Screenshot grounding data

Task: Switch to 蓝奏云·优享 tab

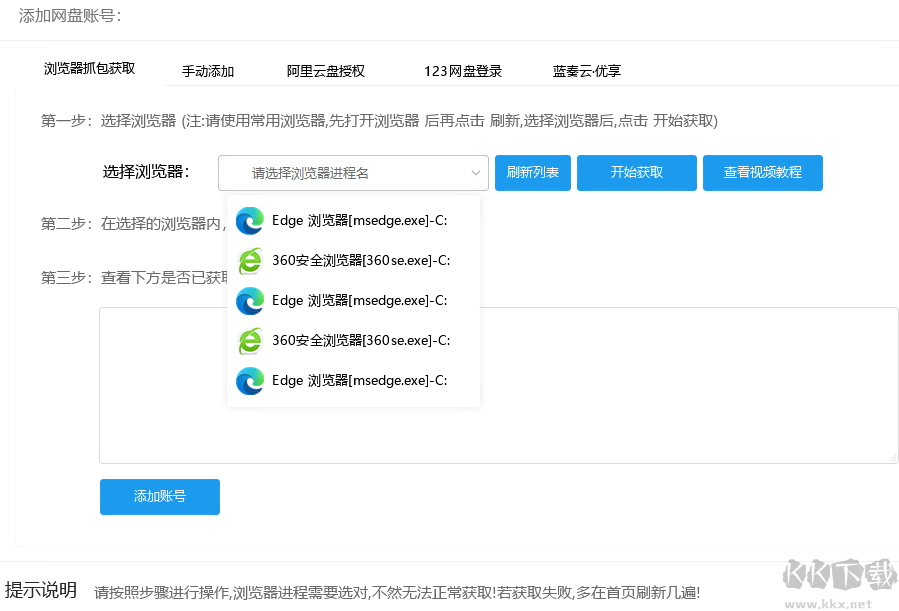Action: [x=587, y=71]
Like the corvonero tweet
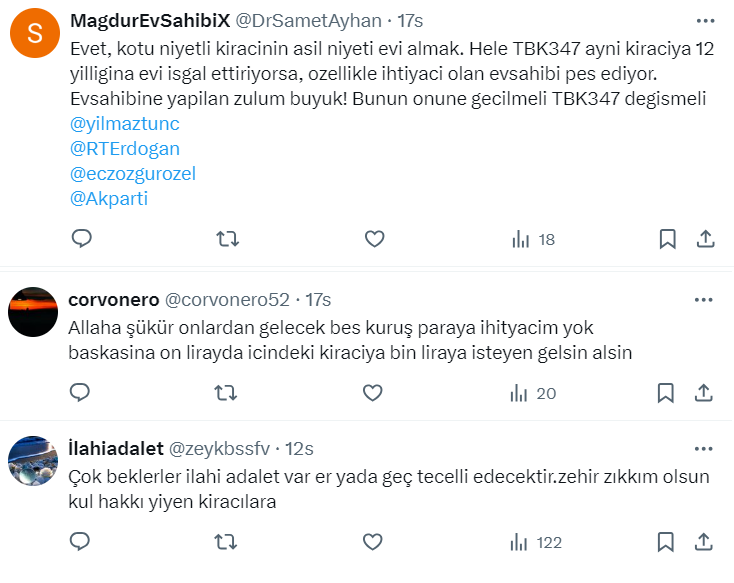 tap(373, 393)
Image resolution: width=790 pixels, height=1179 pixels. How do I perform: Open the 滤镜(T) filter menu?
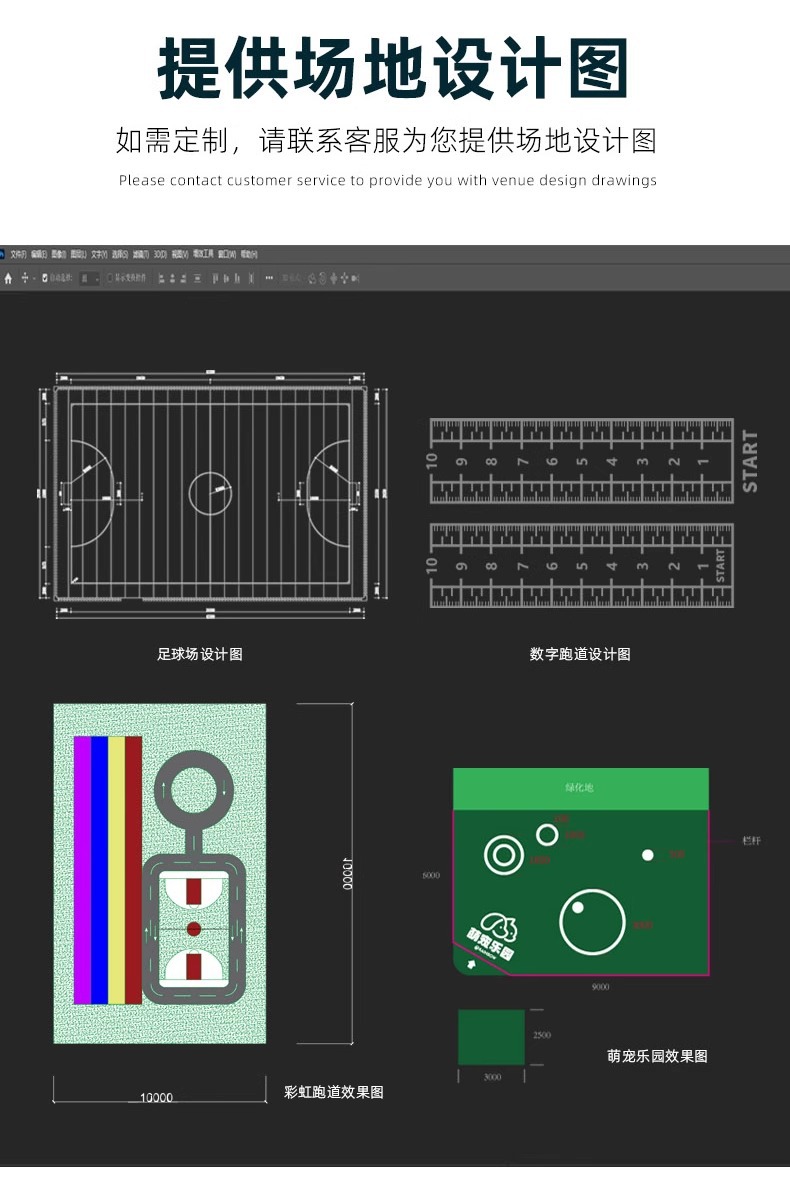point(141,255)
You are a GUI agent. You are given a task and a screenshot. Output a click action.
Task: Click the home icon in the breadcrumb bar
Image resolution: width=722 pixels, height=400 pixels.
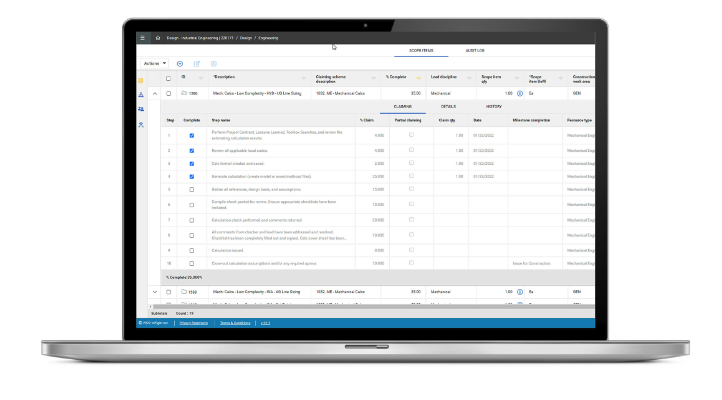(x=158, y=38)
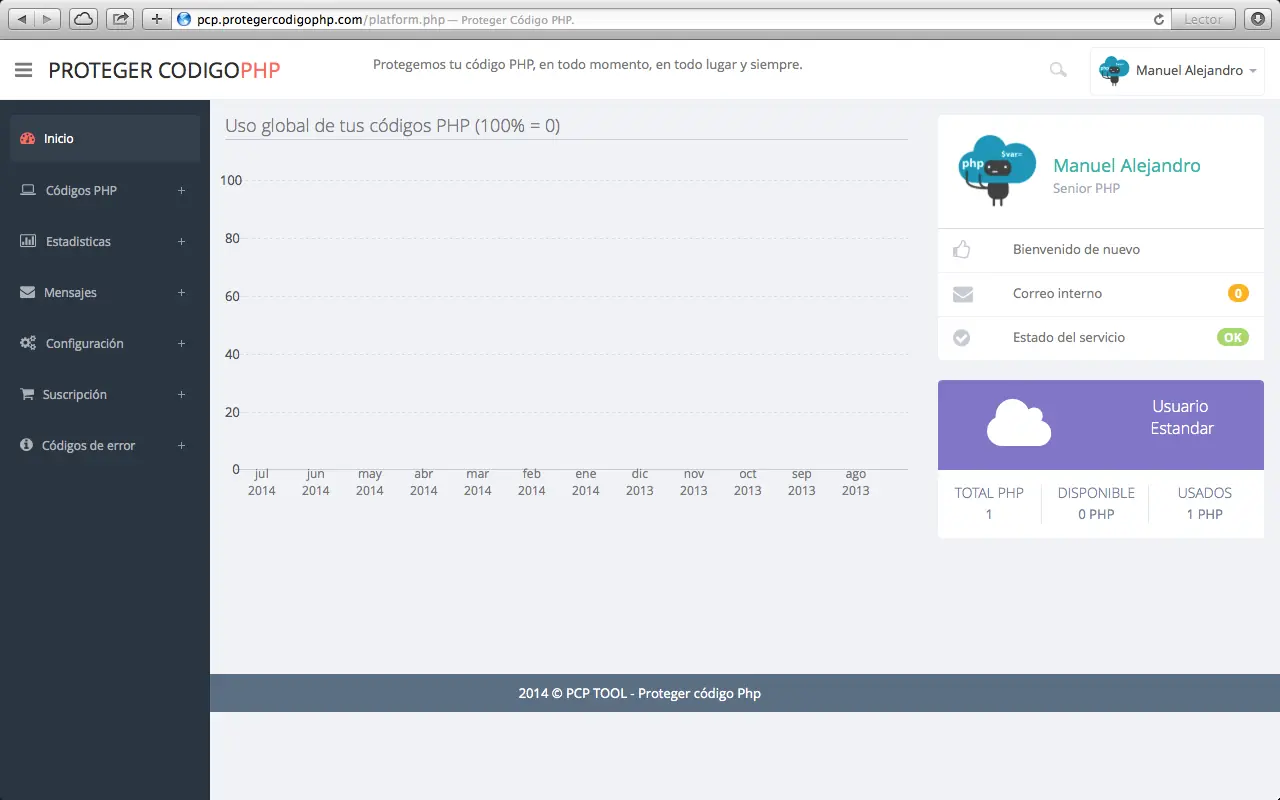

To do: Begin at the line containing "Image resolution: width=790" and stop at the last line of the data. Repeat only those lines, exactly, and leave out the pictures.

Result for this exercise:
Image resolution: width=790 pixels, height=1179 pixels. How do I perform: Open the 滤镜(T) filter menu?
point(141,255)
You are a GUI agent. You are given a task and a screenshot. Output a click action.
Task: Click the home icon in the breadcrumb bar
Image resolution: width=722 pixels, height=400 pixels.
(x=158, y=38)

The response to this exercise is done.